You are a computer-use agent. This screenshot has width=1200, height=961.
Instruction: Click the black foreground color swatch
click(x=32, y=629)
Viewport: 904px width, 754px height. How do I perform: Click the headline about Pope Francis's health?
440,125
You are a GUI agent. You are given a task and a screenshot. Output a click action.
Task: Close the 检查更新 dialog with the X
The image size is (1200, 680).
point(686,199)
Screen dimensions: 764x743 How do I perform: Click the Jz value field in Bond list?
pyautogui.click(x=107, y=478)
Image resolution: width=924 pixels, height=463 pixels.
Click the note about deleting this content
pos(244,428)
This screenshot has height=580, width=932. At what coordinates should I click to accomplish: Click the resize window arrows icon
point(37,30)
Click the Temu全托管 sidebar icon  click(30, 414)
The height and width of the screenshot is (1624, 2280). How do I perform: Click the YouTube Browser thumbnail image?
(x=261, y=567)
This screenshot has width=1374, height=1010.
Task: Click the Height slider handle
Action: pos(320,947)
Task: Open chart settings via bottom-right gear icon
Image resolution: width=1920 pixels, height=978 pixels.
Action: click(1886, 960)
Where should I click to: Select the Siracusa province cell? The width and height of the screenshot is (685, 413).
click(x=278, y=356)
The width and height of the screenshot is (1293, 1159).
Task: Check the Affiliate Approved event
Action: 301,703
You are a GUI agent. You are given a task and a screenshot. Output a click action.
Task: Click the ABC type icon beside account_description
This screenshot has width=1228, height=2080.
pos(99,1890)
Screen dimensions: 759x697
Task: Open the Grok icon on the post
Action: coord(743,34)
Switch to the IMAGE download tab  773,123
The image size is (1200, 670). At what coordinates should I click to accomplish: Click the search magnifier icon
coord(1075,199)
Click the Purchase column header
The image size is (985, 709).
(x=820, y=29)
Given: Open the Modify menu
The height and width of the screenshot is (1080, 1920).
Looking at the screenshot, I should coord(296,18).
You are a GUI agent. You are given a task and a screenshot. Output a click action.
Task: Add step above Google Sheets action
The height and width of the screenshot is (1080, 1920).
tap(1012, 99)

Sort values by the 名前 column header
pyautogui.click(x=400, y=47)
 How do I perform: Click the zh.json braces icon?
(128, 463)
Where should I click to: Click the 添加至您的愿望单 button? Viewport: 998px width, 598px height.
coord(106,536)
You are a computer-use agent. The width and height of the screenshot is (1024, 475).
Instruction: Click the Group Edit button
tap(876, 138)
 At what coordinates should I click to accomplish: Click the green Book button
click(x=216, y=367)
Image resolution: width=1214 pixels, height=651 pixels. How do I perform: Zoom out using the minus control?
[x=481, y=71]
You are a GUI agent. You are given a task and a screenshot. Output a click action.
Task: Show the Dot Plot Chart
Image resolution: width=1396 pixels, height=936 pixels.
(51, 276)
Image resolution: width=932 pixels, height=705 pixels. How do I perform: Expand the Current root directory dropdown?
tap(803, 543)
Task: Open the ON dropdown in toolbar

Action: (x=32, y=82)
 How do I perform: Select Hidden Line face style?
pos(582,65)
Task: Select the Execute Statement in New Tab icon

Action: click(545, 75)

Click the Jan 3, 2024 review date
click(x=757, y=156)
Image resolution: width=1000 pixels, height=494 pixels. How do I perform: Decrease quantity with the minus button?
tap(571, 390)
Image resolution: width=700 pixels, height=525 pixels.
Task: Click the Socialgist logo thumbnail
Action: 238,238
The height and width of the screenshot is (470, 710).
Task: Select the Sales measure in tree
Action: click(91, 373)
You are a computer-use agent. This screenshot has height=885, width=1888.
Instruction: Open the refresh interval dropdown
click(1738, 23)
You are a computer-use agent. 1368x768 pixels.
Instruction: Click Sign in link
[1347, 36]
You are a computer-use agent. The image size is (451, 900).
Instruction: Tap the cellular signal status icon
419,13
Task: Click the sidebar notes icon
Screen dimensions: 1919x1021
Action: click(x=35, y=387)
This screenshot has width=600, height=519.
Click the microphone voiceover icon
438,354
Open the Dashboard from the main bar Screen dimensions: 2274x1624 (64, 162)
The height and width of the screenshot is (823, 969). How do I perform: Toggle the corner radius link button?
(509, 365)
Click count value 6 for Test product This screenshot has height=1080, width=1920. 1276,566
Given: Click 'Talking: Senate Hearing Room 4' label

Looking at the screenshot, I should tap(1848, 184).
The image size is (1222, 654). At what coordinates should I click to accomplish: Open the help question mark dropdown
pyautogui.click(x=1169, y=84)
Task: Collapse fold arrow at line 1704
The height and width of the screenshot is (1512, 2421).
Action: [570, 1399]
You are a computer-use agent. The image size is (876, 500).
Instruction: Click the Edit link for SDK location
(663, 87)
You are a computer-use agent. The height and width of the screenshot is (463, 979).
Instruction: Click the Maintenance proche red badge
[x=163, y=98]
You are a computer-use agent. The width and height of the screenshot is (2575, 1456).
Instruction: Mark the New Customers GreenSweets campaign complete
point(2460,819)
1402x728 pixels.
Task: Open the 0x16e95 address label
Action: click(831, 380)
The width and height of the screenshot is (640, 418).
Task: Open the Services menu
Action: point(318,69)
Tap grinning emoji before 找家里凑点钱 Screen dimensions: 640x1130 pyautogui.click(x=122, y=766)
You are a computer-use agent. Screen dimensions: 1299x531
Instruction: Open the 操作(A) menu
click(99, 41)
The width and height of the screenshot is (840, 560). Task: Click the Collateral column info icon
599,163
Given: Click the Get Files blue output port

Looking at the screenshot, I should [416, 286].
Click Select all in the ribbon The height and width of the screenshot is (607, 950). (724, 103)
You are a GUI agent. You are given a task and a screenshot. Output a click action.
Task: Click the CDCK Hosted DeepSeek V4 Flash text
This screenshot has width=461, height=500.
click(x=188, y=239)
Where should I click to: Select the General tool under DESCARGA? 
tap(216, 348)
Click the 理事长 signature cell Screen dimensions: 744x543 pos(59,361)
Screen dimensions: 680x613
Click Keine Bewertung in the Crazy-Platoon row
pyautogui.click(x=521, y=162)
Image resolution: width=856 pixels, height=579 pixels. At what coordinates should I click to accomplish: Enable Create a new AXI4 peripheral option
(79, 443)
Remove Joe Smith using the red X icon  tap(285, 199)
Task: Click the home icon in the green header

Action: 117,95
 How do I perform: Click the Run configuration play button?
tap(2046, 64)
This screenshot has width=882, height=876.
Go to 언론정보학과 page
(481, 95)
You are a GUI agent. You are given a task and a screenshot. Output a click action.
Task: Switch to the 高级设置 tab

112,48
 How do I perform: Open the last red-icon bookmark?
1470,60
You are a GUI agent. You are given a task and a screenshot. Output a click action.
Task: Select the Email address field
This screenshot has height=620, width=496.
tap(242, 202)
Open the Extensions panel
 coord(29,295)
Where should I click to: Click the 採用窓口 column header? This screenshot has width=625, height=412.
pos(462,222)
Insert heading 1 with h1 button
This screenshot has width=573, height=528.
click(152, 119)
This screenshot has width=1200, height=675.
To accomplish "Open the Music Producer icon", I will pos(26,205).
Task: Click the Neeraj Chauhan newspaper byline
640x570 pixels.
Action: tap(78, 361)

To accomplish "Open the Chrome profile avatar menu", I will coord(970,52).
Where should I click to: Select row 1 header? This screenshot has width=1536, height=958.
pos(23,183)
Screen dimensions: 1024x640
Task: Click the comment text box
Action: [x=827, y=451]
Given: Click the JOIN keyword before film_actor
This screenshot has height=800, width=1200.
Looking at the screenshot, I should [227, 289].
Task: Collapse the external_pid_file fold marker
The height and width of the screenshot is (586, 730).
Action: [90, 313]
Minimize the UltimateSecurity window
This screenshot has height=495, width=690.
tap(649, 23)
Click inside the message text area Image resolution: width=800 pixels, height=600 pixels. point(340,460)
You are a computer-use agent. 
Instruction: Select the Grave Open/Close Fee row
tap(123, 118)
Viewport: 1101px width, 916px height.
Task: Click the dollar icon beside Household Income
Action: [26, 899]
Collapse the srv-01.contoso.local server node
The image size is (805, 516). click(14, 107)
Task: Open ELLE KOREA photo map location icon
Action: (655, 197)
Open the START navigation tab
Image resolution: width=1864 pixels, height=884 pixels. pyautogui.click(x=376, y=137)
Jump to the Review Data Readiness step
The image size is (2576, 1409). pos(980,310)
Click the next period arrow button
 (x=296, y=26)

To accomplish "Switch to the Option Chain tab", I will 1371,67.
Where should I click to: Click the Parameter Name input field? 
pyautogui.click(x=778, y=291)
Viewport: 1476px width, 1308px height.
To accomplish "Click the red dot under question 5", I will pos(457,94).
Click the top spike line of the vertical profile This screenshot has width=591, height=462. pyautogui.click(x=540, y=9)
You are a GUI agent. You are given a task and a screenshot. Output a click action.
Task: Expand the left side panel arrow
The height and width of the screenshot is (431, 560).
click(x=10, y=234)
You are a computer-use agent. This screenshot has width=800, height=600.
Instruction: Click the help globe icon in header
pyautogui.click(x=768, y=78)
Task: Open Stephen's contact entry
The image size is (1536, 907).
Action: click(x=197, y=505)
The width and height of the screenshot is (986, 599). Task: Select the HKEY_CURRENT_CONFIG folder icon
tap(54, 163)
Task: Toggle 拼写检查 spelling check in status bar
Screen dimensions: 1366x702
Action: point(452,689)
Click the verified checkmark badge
◆ ◆ ◆ ◆ ◆ ◆ ◆
* **Objectif**: Recopiez les lignes du listing, de celle qui contient « Minimize the UltimateSecurity window » jusqu'à celle qui contient « Action: [26, 899] », en remplaçant « message » par « reply » et en laissant tout le reste intact.

* **Résultat correct**:
Minimize the UltimateSecurity window
This screenshot has height=495, width=690.
tap(649, 23)
Click inside the reply text area Image resolution: width=800 pixels, height=600 pixels. point(340,460)
You are a computer-use agent. 
Instruction: Select the Grave Open/Close Fee row
tap(123, 118)
Viewport: 1101px width, 916px height.
Task: Click the dollar icon beside Household Income
Action: [26, 899]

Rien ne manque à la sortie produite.